STATED GOAL:
In the VPP weekly brief, how much behind-the-meter capacity could PJM's emergency backstop procurement unlock, according to the Voltus CEO?

VPP Week-In-Review — May 5, 2026
Your weekly brief on virtual power plants in the US & Canada.
Three Takeaways
The most important near-term fight for VPPs is inside PJM’s stakeholder process: two design details in the reliability backstop auction — the definition of “net new” capacity and the planning requirements imposed on DER aggregators — will determine if up to 10 GWs of behind-the-meter resources can actually participate.
NERC’s rare Level 3 alert over data center load instability makes the case for dispatchable demand-side resources having increased value in ancillary services markets.
Two data points from Texas — Base Power’s research that 60% of customers never switch providers and findings from TXU’s EV charging partnership with ChargeScape — make the case that DERs convert the REP’s core liability (a commodity product with no retention mechanism) into a service relationship that can enable differentiated offerings.
News Roundup
Regulatory & FERC · 🟢 Bullish (with caveats)
PJM’s data center auction may be the break VPPs have been waiting for 📅 Published: May 4, 2026 (one day before coverage window — included for direct VPP relevance)
PJM’s emergency backstop procurement could unlock over 10 GW of behind-the-meter capacity, according to Voltus CEO Dana Guernsey — but two design questions will determine whether that potential is realized. First, PJM’s definition of “net new” VPP capacity must account for new assets installed at existing sites; defining it too narrowly excludes some of the cheapest, fastest-to-deploy options in the market.

DATA EXTRACT:
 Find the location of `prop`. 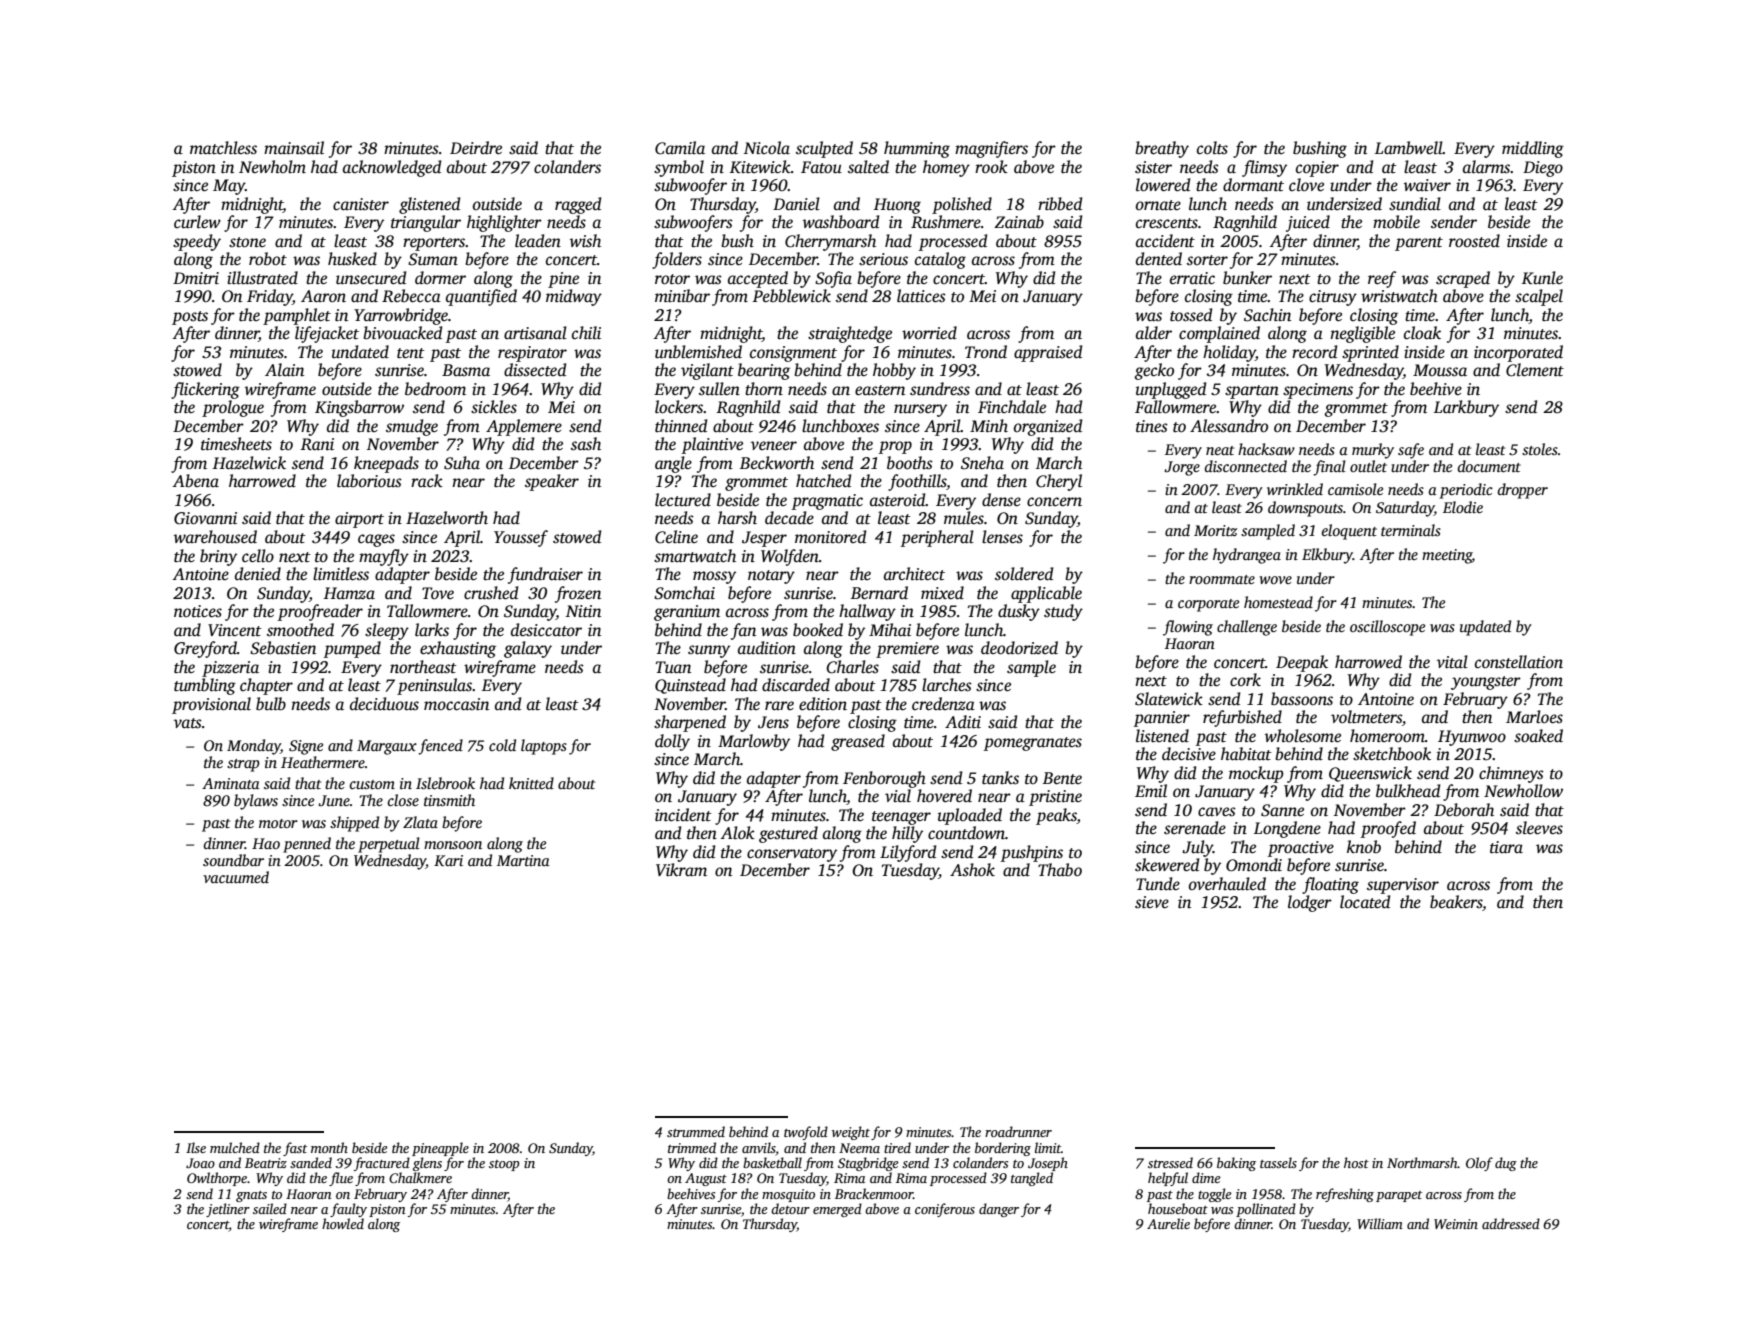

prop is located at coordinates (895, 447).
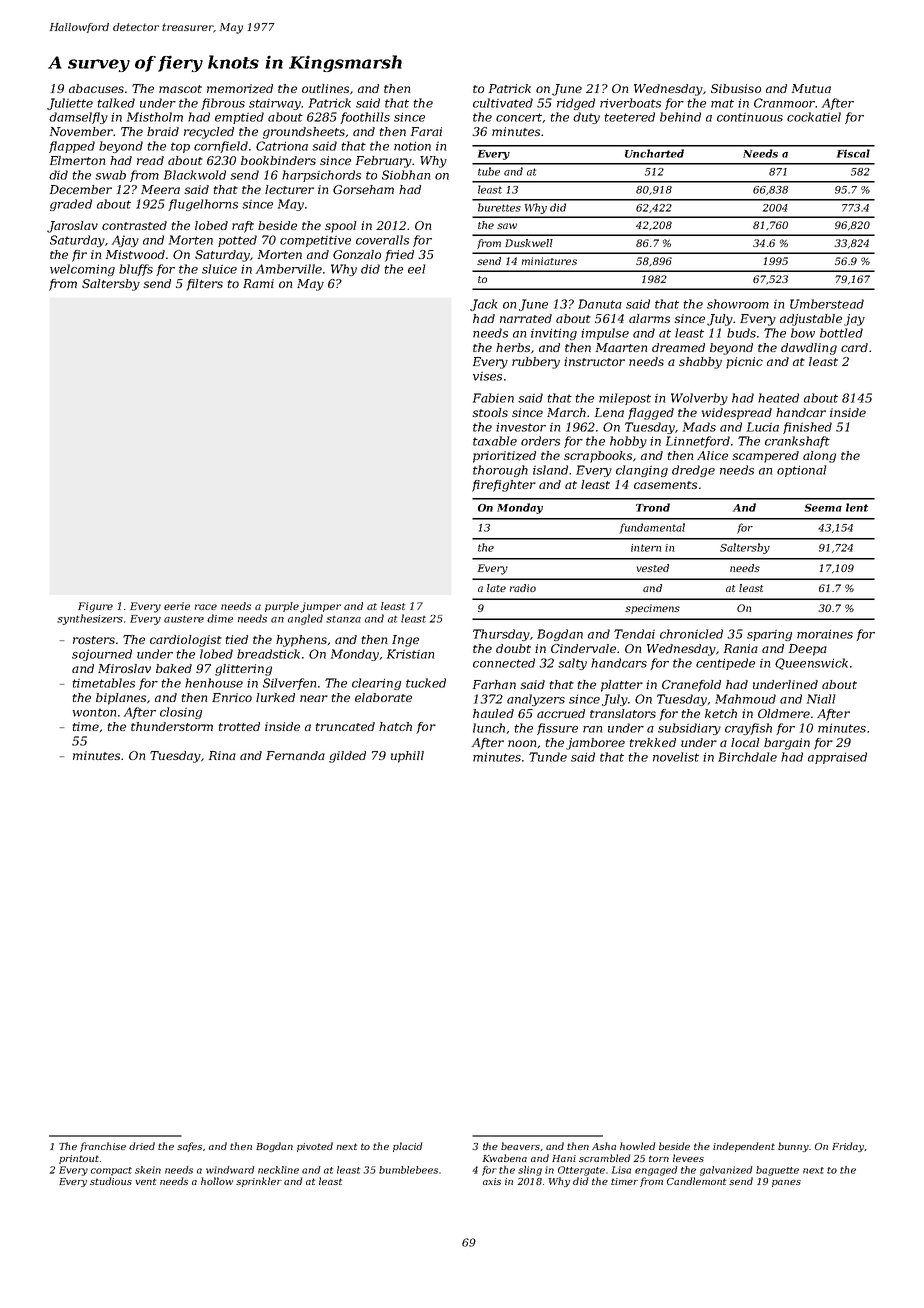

==

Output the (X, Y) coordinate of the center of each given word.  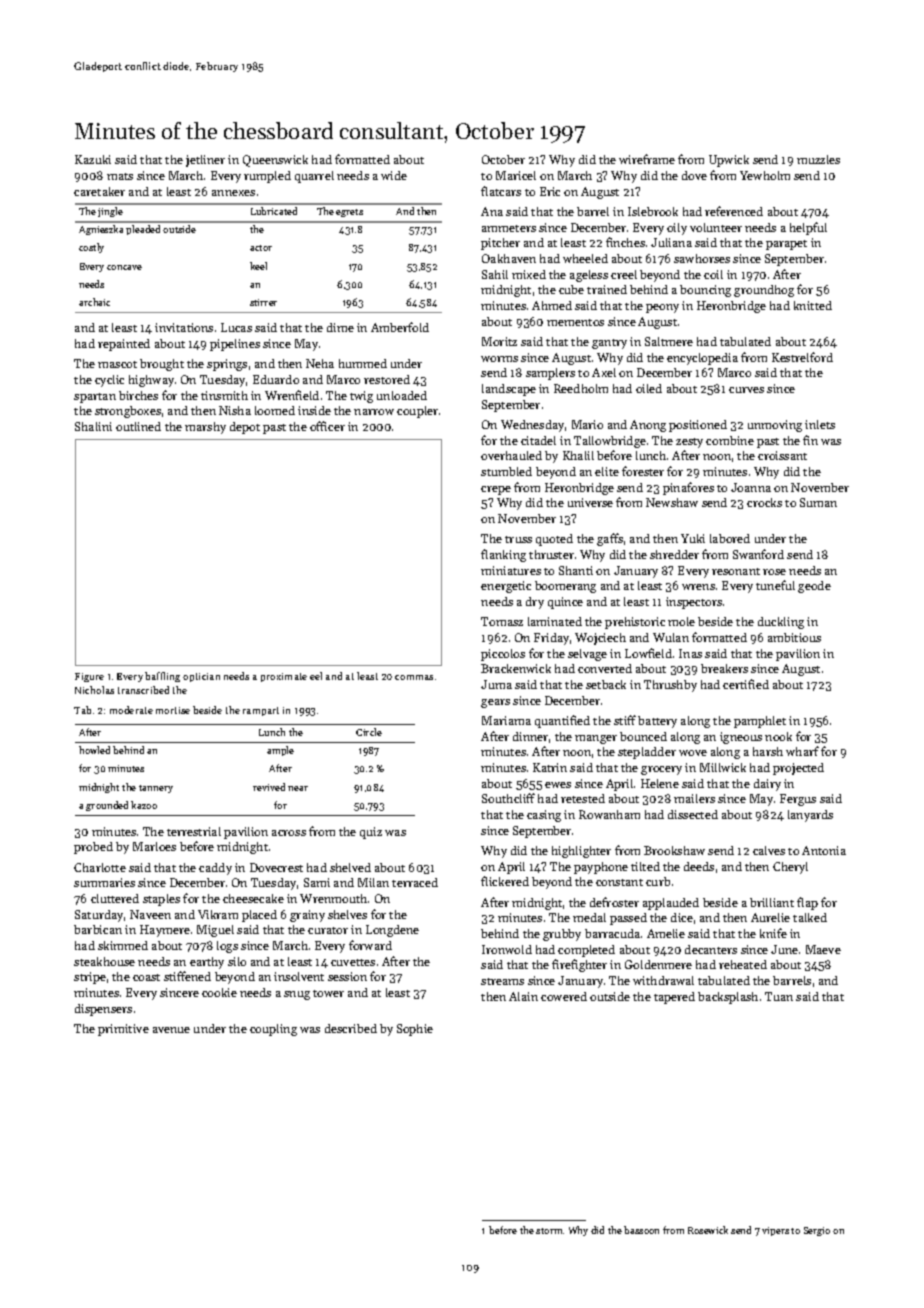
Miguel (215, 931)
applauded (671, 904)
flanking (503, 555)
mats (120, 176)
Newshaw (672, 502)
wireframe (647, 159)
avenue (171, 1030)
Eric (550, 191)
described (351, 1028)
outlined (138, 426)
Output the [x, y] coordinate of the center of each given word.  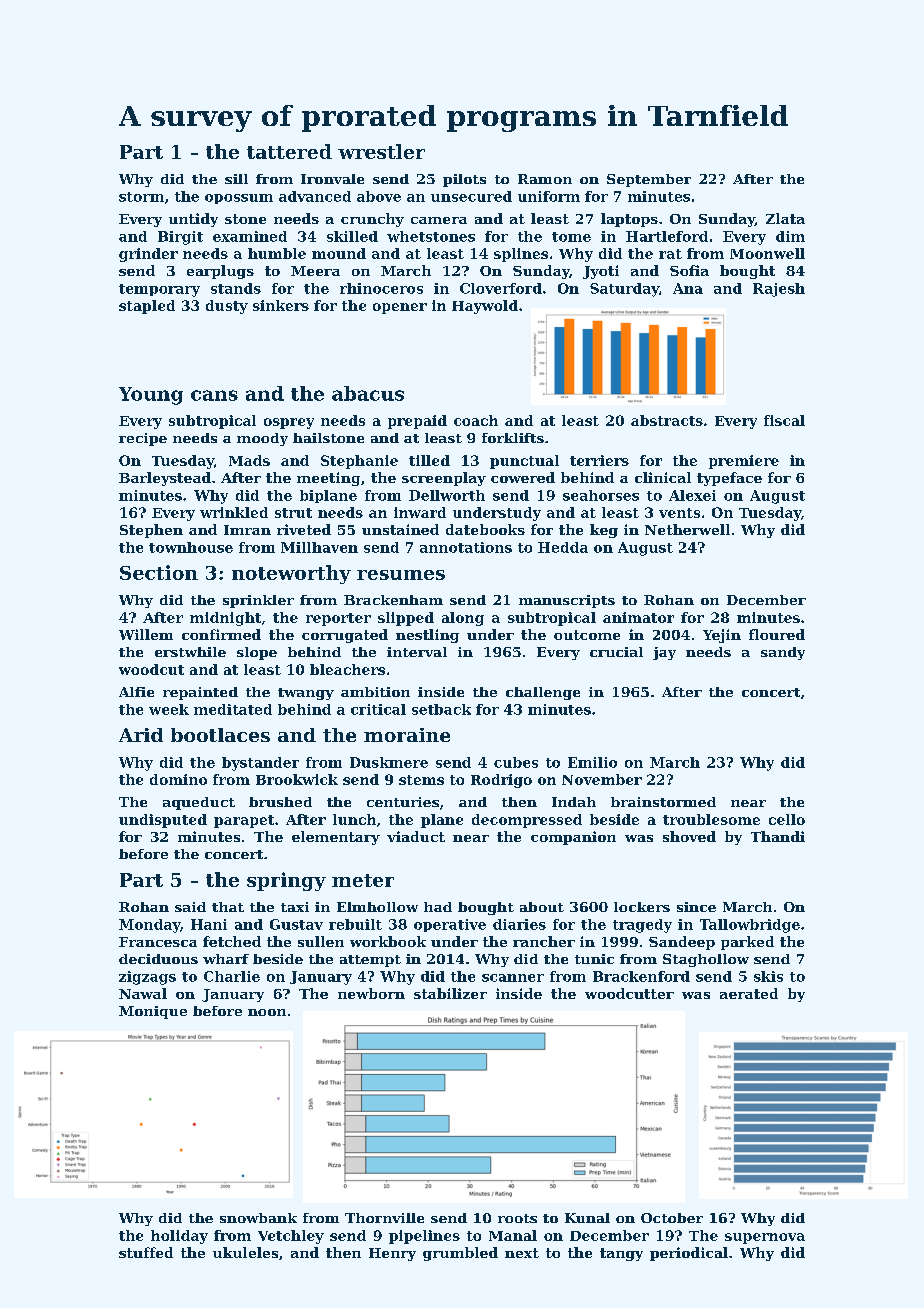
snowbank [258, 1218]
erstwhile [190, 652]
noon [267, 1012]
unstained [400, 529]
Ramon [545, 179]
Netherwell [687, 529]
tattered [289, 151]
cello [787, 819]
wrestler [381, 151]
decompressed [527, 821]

EXERCISE SOLUTION:
Over 10 GW